— Estratto del testo —

□ □ □ □ □

La testimonianza (a favore dell’ accusa) è lunga, tormentata, ma anche in questo caso, nulla. Bossetti, immobile, come una sfinge. La pm Letizia Ruggeri picchia duro. Parla apertamente con i testi di dissidi familiari, ne chiede conto ai muratori che avevano lavorato con Bossetti. Ma anche lì nulla da fare: l’ occhio sbarrato del muratore-iguana, la sua proverbiale calma non erano state scalfite. Poi arriva Panzeri, un bergamasco tarchiato, con un cipiglio mascagnato che interrogato dai carabinieri aveva detto peste e corna dell’ ex collega, e che invece – a sorpresa – sotto le domande della pm, desiderosa di ripetere i virgolettati, si mostra molto avaro.
– Ruggeri: «Lei ha detto che Bossetti è un cinico, un….».
– Camporini (inviperito): «Obiezione, vostro onore: la pm può constatare fatti e circostanze, non giudizi morali!».
– Bertoja: «Obiezione accolta».
– Ruggeri (sempre più determinata): «È vero che Bossetti era un tipo che non rispettava gli impegni!?
» – Camporini: «Fatti, deve parlare di fattiiii!!!!!
» – Ruggeri (infastidita): «Sto parlando di fatti…
» – Panzeri (titubante): «Non c’ è nulla che io possa dire di lui….».
– Ruggeri (arrabbiata): «Ma come? Lei ha detto…
» – Camporini (inviperito pure lui): «Ma insomma, depone lei o il teste???!!!».
E alla fine, lo sventurato Panzeri, ripete quello che aveva detto alla pm nell’ interrogatorio. Aveva litigato con Bossetti perché dopo aver lavorato due anni con lui, confidava nel suo aiuto per il cantiere di una casa in Val di Taro. E Bossetti, «quindici giorni prima», gli aveva risposto: «Non la faccio». Il costruttore si era imbufalito: «Da allora non ci siamo parlati più». Nella sua insignificanza l’ aneddoto mi fa pensare: può essere questo un fatto importante in un processo per omicidio? Quanti verrebbero a scaricare il proprio rancore su di me, o su voi che leggete? Il tempo diacronico di Bergamo ti fa pensare anche a questo, senonché ecco la fiammata imprevista, innescata dal martellare della pm: – Ruggeri (davvero spazientita): «Ma lei ha detto di Bossetti….».

□ □ □ □ □

— Materiale fornito —
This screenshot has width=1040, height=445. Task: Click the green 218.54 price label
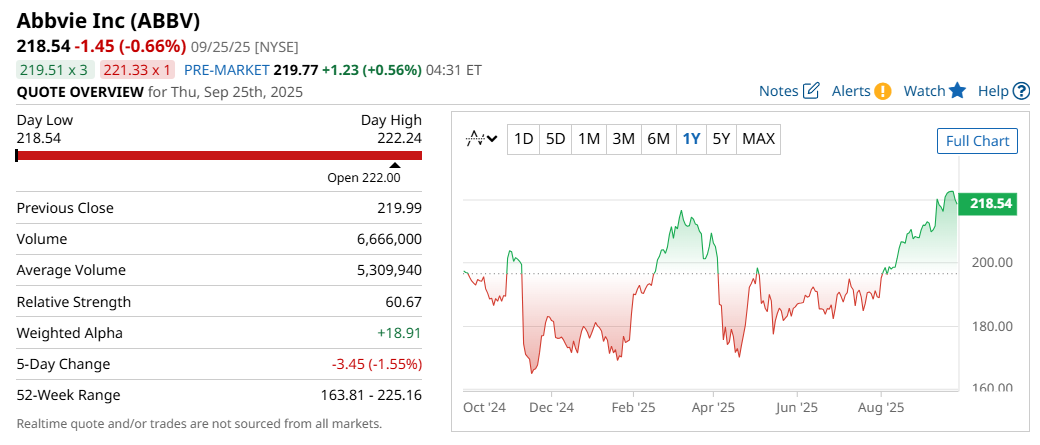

□ □ □ □ □

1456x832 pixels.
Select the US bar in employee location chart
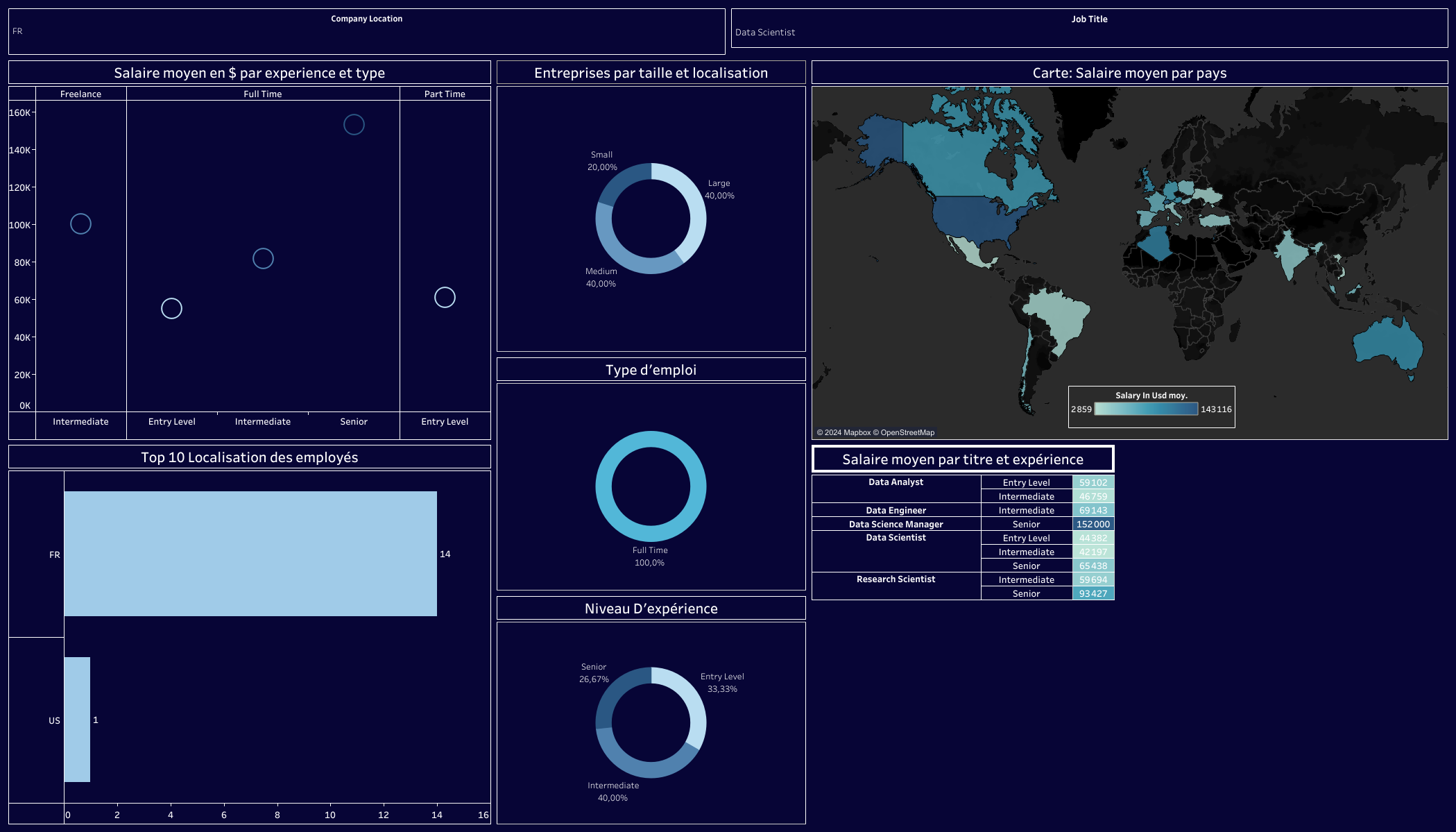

□ □ □ □ □

— Istruzioni di lavoro —
a - Secondo l'estratto sul processo a Bossetti, per quale cantiere Panzeri contava sull'aiuto di Bossetti?
b - Trascriva fedelmente il passo dell'estratto sul processo a Bossetti che comincia con «La testimonianza (a» e termina con «mostra molto avaro.».

— Risposte ai compiti —
a - Per il cantiere di una casa in Val di Taro.

b -
La testimonianza (a favore dell’ accusa) è lunga, tormentata, ma anche in questo caso, nulla. Bossetti, immobile, come una sfinge. La pm Letizia Ruggeri picchia duro. Parla apertamente con i testi di dissidi familiari, ne chiede conto ai muratori che avevano lavorato con Bossetti. Ma anche lì nulla da fare: l’ occhio sbarrato del muratore-iguana, la sua proverbiale calma non erano state scalfite. Poi arriva Panzeri, un bergamasco tarchiato, con un cipiglio mascagnato che interrogato dai carabinieri aveva detto peste e corna dell’ ex collega, e che invece – a sorpresa – sotto le domande della pm, desiderosa di ripetere i virgolettati, si mostra molto avaro.